**Work task:** Below are some records. Print exactly the lines between the one holding "Screen dimensions: 928x300" and the one holding "Click the year", inclusive, and nothing else.

(Stored dataset items)
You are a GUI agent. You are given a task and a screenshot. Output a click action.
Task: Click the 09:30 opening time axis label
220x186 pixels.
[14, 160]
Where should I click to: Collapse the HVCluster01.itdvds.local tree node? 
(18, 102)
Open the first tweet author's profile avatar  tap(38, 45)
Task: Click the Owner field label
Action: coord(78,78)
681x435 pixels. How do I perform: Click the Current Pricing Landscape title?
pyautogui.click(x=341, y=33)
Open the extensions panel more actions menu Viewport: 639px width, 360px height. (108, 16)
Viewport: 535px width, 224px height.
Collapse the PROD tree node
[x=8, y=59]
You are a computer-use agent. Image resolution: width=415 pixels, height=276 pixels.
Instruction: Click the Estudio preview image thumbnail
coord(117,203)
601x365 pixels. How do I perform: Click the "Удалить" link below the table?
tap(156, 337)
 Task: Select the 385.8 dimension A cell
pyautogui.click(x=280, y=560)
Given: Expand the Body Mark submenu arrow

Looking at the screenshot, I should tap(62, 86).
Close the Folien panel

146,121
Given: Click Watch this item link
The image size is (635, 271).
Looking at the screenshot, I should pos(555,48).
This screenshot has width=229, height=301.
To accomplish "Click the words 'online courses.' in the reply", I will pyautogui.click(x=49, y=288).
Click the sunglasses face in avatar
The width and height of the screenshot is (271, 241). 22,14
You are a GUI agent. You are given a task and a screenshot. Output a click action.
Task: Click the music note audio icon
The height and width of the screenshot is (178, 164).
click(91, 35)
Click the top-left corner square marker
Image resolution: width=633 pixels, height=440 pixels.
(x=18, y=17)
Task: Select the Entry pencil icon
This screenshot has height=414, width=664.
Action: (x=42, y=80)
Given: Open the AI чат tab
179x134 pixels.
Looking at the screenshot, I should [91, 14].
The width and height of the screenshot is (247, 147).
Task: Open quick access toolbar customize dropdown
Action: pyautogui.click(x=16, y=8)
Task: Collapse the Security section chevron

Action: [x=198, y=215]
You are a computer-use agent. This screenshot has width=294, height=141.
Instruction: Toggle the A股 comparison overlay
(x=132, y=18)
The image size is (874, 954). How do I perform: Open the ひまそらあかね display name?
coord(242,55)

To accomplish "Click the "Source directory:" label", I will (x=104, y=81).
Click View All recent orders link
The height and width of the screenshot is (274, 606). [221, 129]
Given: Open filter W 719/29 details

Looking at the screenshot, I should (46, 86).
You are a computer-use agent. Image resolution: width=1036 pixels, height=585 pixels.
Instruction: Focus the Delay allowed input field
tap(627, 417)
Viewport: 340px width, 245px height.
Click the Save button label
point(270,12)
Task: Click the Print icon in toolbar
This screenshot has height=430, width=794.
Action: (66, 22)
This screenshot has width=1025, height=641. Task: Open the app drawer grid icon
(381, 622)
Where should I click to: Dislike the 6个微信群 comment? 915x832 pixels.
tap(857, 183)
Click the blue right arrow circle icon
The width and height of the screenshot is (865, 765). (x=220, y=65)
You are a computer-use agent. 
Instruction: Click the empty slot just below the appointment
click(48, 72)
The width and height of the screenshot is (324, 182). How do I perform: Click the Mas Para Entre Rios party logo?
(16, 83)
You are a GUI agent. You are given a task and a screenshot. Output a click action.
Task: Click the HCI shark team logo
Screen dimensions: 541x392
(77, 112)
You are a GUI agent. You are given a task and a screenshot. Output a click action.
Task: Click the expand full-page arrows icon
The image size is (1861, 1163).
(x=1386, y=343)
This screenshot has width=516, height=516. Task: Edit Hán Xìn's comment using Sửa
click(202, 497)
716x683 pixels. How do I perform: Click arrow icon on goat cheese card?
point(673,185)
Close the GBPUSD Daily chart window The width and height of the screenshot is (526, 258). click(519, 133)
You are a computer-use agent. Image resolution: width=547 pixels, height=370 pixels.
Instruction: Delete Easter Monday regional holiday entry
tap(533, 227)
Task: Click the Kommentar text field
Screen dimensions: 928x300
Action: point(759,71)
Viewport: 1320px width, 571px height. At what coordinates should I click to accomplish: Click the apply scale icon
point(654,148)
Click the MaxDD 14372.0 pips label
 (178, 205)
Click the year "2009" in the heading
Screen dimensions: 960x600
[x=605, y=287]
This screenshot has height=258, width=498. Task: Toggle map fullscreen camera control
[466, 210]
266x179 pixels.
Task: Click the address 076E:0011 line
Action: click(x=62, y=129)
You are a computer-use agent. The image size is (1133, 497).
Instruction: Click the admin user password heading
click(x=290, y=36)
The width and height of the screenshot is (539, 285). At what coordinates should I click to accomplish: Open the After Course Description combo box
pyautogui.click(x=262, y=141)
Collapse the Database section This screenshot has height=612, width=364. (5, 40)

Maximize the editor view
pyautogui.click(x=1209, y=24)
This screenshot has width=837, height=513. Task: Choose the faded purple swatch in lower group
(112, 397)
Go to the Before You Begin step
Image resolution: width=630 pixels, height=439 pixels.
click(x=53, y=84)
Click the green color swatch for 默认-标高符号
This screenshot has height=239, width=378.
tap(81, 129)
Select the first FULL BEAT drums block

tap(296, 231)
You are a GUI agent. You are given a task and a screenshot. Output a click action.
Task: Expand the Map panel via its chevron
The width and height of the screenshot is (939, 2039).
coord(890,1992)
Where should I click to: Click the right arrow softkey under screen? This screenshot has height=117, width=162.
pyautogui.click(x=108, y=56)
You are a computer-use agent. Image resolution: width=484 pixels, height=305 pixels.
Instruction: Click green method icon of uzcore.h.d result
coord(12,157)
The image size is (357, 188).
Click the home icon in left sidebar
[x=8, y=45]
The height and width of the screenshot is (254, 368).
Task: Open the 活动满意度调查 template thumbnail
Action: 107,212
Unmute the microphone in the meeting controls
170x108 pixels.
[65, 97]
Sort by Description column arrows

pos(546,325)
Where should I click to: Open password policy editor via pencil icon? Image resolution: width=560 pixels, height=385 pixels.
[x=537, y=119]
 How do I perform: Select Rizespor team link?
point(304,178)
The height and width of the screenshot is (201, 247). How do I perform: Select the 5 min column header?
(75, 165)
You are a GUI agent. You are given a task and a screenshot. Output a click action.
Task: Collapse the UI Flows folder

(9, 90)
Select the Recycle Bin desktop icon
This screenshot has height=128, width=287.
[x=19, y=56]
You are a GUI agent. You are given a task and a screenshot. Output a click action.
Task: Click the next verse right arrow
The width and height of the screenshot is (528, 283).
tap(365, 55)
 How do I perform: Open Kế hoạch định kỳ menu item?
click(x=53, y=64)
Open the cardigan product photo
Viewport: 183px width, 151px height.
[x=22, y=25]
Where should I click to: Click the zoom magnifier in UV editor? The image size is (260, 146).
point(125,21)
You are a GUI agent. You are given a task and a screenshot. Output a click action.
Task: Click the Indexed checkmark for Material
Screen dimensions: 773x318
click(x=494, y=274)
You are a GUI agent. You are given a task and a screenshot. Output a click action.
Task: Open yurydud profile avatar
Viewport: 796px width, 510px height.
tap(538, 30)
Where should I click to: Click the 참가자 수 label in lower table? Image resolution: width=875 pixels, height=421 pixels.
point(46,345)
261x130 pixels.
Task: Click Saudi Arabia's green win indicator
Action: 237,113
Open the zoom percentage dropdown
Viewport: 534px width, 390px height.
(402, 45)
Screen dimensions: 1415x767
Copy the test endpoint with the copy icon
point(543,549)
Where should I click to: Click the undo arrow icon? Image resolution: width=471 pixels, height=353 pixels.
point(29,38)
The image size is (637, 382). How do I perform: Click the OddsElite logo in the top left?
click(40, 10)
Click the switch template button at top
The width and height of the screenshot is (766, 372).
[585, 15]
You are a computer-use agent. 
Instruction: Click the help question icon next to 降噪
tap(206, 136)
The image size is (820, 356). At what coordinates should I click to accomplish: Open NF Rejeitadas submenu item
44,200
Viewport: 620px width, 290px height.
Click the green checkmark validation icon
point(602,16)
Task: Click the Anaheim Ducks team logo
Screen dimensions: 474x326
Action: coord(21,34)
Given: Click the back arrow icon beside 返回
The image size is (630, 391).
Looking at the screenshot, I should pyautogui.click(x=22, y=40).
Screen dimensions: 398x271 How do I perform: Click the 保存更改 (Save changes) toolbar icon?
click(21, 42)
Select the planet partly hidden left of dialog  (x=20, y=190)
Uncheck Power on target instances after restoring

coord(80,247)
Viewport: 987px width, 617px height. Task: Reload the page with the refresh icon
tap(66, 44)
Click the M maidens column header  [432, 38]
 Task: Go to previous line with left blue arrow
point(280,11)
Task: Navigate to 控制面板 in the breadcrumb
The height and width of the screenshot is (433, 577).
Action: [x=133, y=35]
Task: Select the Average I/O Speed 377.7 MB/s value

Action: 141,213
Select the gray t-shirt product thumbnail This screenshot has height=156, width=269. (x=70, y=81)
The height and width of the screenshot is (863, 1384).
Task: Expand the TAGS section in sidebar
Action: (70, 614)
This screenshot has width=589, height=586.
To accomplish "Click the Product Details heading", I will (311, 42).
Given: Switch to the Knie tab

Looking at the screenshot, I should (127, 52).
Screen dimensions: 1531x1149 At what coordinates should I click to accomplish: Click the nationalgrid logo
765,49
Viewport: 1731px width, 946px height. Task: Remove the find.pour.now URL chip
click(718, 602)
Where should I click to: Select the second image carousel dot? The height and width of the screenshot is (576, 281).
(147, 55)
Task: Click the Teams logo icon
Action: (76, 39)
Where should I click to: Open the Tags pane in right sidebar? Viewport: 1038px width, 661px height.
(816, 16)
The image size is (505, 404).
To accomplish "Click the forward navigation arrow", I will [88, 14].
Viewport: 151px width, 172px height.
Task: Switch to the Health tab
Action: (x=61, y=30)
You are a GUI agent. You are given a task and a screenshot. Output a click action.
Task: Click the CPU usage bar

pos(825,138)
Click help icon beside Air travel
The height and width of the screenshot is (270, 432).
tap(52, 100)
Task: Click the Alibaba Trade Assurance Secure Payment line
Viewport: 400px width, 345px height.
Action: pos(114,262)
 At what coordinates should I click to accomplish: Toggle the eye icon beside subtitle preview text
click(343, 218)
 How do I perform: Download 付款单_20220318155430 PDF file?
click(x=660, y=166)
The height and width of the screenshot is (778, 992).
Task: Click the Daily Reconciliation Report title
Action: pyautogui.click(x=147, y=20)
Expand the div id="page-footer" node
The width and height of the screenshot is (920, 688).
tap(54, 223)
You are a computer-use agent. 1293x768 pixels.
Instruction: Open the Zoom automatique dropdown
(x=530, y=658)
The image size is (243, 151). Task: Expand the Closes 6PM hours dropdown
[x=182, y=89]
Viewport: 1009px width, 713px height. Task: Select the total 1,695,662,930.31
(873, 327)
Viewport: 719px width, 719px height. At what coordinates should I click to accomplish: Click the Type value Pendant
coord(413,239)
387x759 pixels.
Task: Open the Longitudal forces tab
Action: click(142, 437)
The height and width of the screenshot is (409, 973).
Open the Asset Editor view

**Written solution:**
Screen dimensions: 928x300
Action: point(759,71)
Viewport: 1320px width, 571px height. At what coordinates should I click to accomplish: Click the apply scale icon
point(654,148)
Click the MaxDD 14372.0 pips label
 (178, 205)
Click the year "2009" in the heading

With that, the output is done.